Could you retype every line below exactly, omitting the images?

* * * * * * *

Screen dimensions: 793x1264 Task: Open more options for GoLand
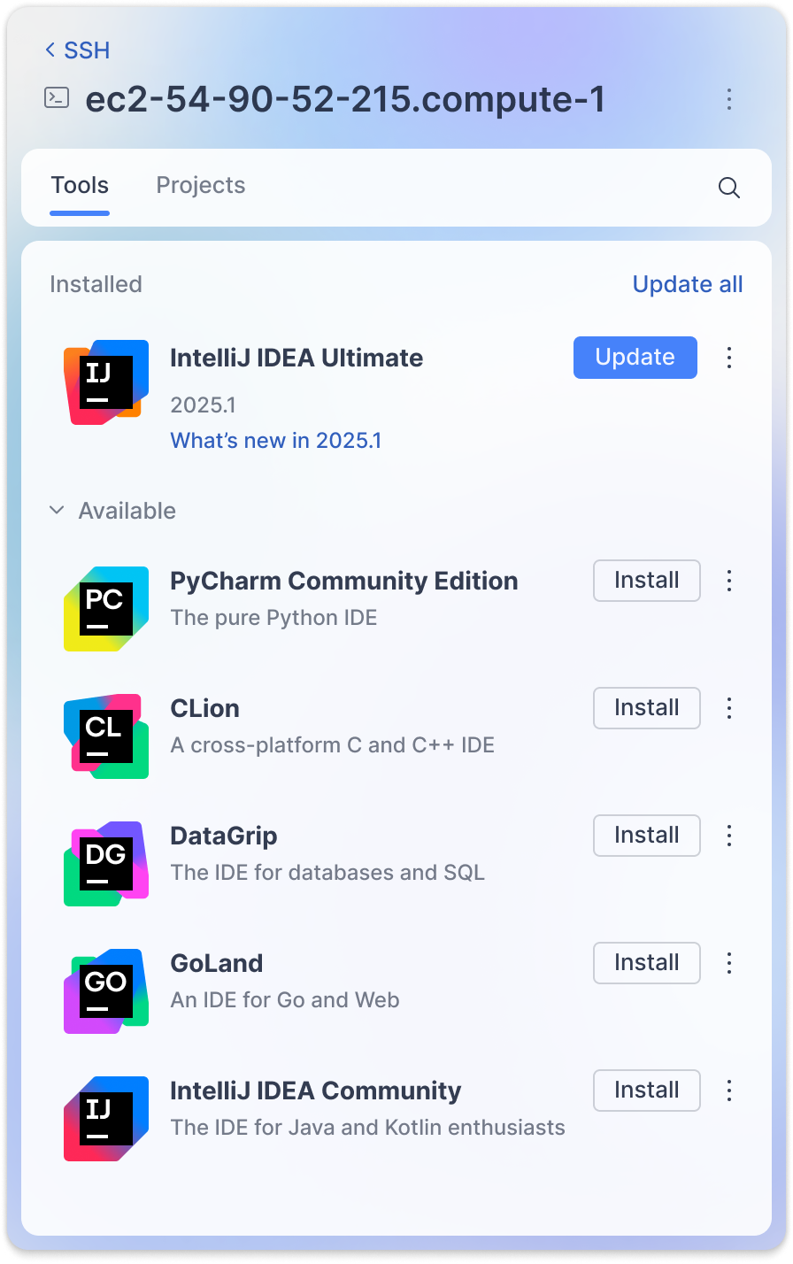coord(729,963)
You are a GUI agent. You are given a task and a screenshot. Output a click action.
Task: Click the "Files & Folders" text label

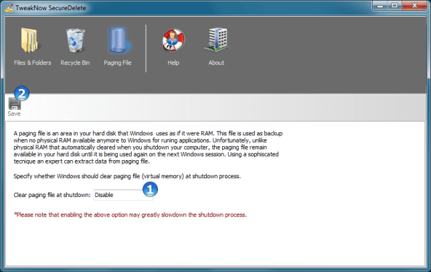32,63
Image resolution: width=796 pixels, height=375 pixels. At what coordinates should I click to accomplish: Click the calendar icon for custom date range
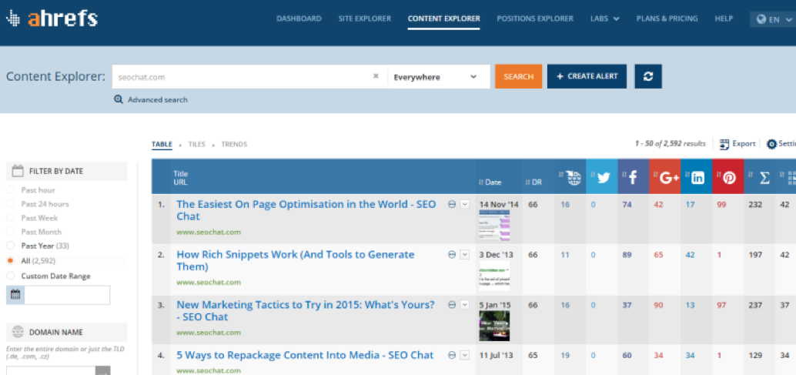click(15, 295)
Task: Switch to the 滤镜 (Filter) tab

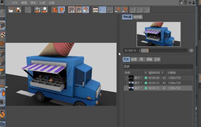Action: click(149, 59)
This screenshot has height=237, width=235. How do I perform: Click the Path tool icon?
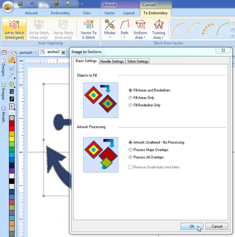(x=124, y=24)
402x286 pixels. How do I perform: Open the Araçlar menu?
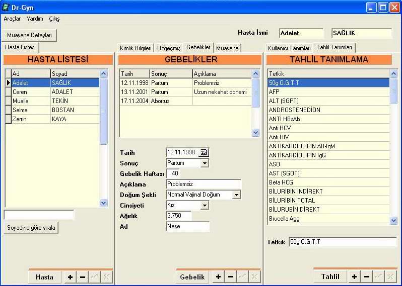tap(12, 19)
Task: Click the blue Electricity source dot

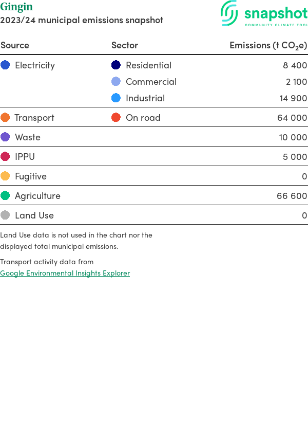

* * * * * * *

**OUTPUT OF THE TASK:**
Screen dimensions: 793x1264 Task: Open more options for GoLand
coord(729,963)
You are a GUI agent. You are given a task and a screenshot. Output a click action.
Task: Click the "Files & Folders" text label

32,63
Image resolution: width=796 pixels, height=375 pixels. At what coordinates should I click to accomplish: Click the calendar icon for custom date range
click(15, 295)
Task: Switch to the 滤镜 (Filter) tab

Action: click(149, 59)
This screenshot has height=237, width=235. How do I perform: Click the Path tool icon?
(x=124, y=24)
402x286 pixels. How do I perform: Open the Araçlar menu?
tap(12, 19)
Task: Click the blue Electricity source dot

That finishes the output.